Carly Rae Jepsen posted from Stockholm with a caption that reads more like a song lyric than a travel update.
The line, shared on Instagram: “Like a lemonade in summertime, when a lick of sweat runs down its spine, shimmering.” She left it without any context or announcement.
Longtime fans of her 2015 album Emotion will recognize the fingerprints right away. Jepsen writes with a careful sensory precision. “A lick of sweat runs down its spine” placed right against the single word “shimmering” – that’s not a caption someone dashes off. That’s a verse taking shape.
Stockholm is a telling location. The city has been a hub for pop production for decades. Swedish studios and producers have helped shape some of the most acclaimed pop records ever made. Working artists travel there specifically to write and record. A Stockholm appearance from a working songwriter tends to carry a creative purpose.

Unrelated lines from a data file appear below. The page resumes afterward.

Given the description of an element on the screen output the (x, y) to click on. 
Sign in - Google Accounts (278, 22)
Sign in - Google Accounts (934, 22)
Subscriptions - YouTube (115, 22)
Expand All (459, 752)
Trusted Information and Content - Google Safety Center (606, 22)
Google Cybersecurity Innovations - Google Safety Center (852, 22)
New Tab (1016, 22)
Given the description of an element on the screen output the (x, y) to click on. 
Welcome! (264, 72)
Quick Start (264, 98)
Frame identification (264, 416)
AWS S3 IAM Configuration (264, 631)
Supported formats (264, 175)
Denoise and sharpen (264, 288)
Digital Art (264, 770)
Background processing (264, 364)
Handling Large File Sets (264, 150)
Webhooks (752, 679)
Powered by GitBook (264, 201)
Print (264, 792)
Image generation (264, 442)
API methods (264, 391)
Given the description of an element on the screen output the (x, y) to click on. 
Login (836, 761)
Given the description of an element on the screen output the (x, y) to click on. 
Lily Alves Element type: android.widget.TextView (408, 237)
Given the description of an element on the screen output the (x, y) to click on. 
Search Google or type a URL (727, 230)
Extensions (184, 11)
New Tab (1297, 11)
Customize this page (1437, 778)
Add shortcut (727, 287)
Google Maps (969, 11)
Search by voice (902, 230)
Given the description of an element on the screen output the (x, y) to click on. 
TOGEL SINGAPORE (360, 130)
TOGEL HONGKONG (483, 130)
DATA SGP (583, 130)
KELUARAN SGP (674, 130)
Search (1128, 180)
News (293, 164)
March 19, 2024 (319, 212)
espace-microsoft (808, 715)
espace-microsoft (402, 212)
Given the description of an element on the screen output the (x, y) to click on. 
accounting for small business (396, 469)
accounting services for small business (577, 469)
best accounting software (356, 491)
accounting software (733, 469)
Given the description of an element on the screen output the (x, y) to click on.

Her last studio album, The Loneliest Time, came out in October 2022. It earned strong reviews and connected with her devoted audience. By her own release timeline, a new record would be about due now. She’s been relatively quiet in recent months. A Stockholm trip in that context draws natural attention.
For anyone newer to her work, here’s the quick version. She broke through globally with “Call Me Maybe” in 2012, a near-unavoidable radio hit that summer. That song introduced her to an enormous audience. It didn’t show the full range of what she could do as a songwriter, though.
Emotion changed the conversation. The 2015 album built a deeply loyal following. Those fans came for her romantic, hook-filled pop – personal rather than assembled for radio. Tracks like “Run Away with Me” and “Boy Problems” showed her writing at a consistently high level. That album still shows up on underrated-classics lists. Music fans with long memories keep putting it there.
Dedicated followed in 2019. The Loneliest Time, three years after that, continued in the same careful emotional register. Songs like “Western Wind” showed her still working from a very specific, intimate place.
A single lyrical caption doesn’t confirm anything about new music. She could be traveling for personal reasons. But Jepsen doesn’t toss a line like “shimmering” into a public caption by accident. She’s always been deliberate with language. Her audience has gotten good at reading these quiet moments.
There’s no comment data from this post to go on. Her audience pays close attention, though. Any signal from Jepsen, even a quiet one, gets noticed fast. Stockholm has helped define pop recording for generations. A lyric-shaped sentence from that city is exactly the kind of early hint her listeners have learned to sit with.
For now, it’s one carefully chosen line. Listeners will take it from there.